:: PROVIDED PASSAGE ::

The plane had serial number N6086 and had the MacRobert coat of arms painted on its nose. The plane was handed over to her crew at RAF Wyton on October 10, 1941, with Lady MacRobert attending the naming ceremony. She was assigned to No. XV Squadron and was given the code "LS-F" ("LS", the squadron code for No. 15 Squadron, and "F for Freddie"). The aircraft flew twelve missions, from October 1941 through January 1942. On 7 February 1942, the plane veered off during take-off at RAF Peterhead, and collided with a damaged Supermarine Spitfire.

After this accident, a second Short Stirling, serial number W7531, was named MacRobert's Reply (it was not officially named MacRobert's Reply until after entering service in March 1942). The aircraft was lost during a minelaying raid against the Øresund in May 1942; it was brought down by anti-aircraft fire and crashed into Gals Klint Forest, near the town of Middelfart. Only one member of the crew, Sergeant Donald Jeffs, survived the crash. With the loss of the second Stirling the MacRobert's Reply tradition ended.

:::
:: DATASET CONTENT ::

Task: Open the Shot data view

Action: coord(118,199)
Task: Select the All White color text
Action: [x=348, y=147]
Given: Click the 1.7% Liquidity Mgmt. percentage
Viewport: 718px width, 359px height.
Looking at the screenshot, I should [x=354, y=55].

:::
:: DATASET CONTENT ::

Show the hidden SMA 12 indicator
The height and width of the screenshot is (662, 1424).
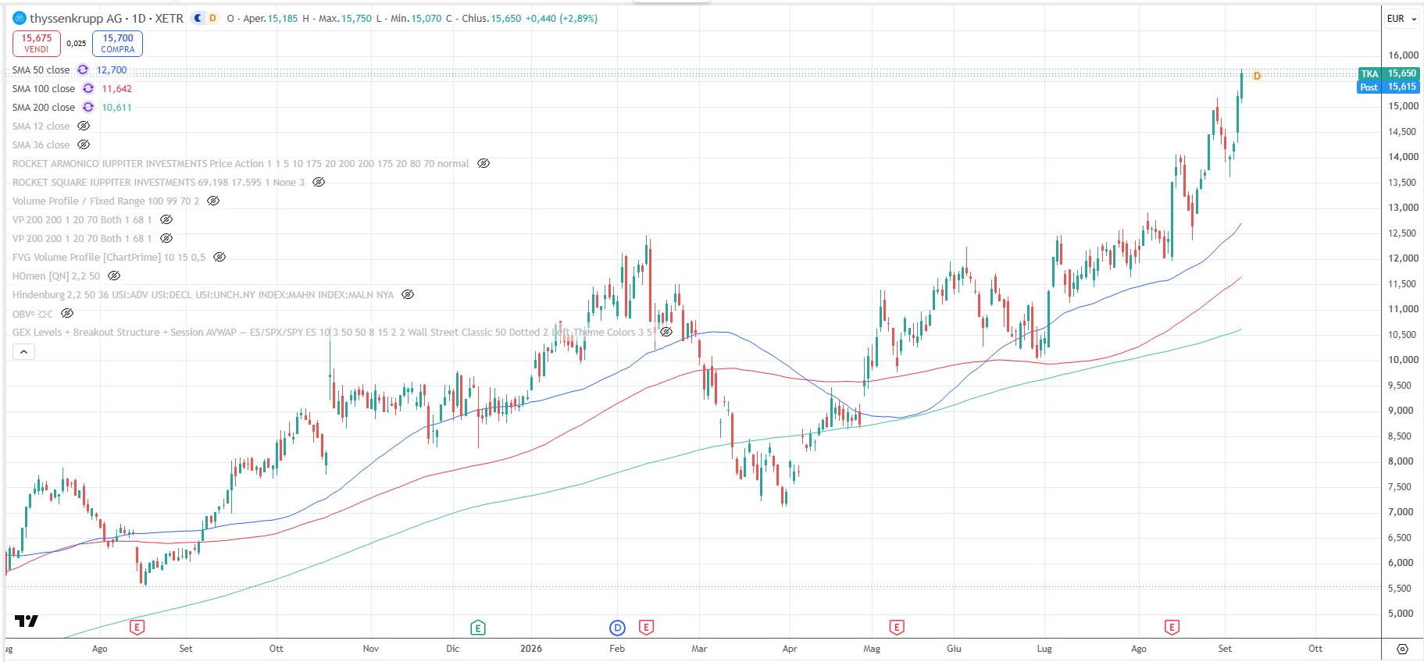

:::

Please quote the MacRobert's Reply passage above, from "The plane had" up to and including "damaged Supermarine Spitfire.".

- ANSWER FOR THIS EXERCISE -
The plane had serial number N6086 and had the MacRobert coat of arms painted on its nose. The plane was handed over to her crew at RAF Wyton on October 10, 1941, with Lady MacRobert attending the naming ceremony. She was assigned to No. XV Squadron and was given the code "LS-F" ("LS", the squadron code for No. 15 Squadron, and "F for Freddie"). The aircraft flew twelve missions, from October 1941 through January 1942. On 7 February 1942, the plane veered off during take-off at RAF Peterhead, and collided with a damaged Supermarine Spitfire.